All of which suggests that this must be a book of passion and high emotions. It is not. Prevailed upon to write a preface (which is definitely worth reading) George Bernard Shaw wrote: “It is a placid narrative, unexciting in matter and unvarnished in manner, of the commonplaces of a tramp’s life. It is of a very curious quality.” (p.10) He concludes with this: “Though it is only in verse that he writes exquisitely, yet this book … is worth reading by literary experts for its style alone.” (p.13)
I certainly found it worth reading. Anticipating perhaps, the works of wandering writers such as Laurie Lee, Patrick Leigh Fermor and Jack Kerouac, it is unpretentious and humble, but seemed all the more compelling for that. To borrow from Shaw, it is indeed, a curiosity and one which held my interest throughout.

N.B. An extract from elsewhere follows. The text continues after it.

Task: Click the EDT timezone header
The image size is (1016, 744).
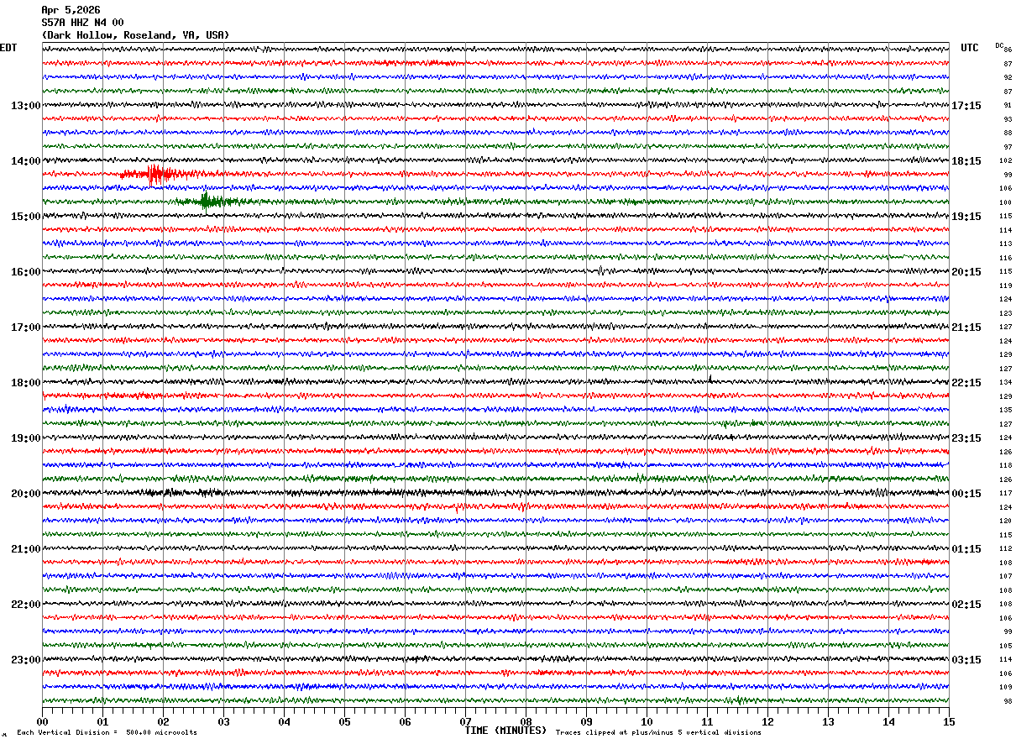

As a poet, Davies is known for his nature themes, unsurprising perhaps, given the years he spent in such close proximity with nature in all her guises. Shaw described him as a ‘genuine innocent’ and his biographer, Stonesifer, refers to the ‘often childlike realism, directness and simplicity’ of his style. Davies’ most famous poem is Leisure, written a few years after Super-Tramp, which Davies himself recites in this clip, beginning with a brief exposition on his philosophy of life. In short:
“I chose my own tasks and then found joy in doing them.”
In this, he was a rich man indeed.
I had wondered about how Paula had decided on her choice of readalong book for Dewithon. The more I read about Davies, the more inspired that choice seemed. I imagined Davies to be affable, humble and generous – all qualities exhibited by many a Welshman, and an opinion confirmed by Prof. Thomas when introducing Davies as he received his honorary degree in 1926:
“A Welshman, a poet of distinction, and a man in whose work much of the peculiarly Welsh attitude to life is expressed with singular grace and sincerity. He combines a vivid sense of beauty with affection for the homely, keen zest for life and adventure with a rare appreciation of the common, universal pleasures, and finds in those simple things of daily life a precious quality, a dignity and a wonder that consecrate them. Natural, simple and unaffected, he is free from sham in feeling and artifice in expression. He has re-discovered for those who have forgotten them, the joys of simple nature. He has found romance in that which has become commonplace; and of the native impulses of an unspoilt heart, and the responses of a sensitive spirit, he has made a new world of experience and delight. He is a lover of life, accepting it and glorying in it. He affirms values that were falling into neglect, and in an age that is mercenary reminds us that we have the capacity for spiritual enjoyment.”
What better choice than a book by a poet – a Welsh poet – who himself epitomises so much of the Welsh character and who poses a question still relevant to us today:
What is this life if, full of care,
We have no time to stand and stare.
Stonesifer, R. J. (1963), W. H. Davies – A Critical Biography, London: Jonathan Cape, ISBN B0000CLPA3 (first full biography of Davies).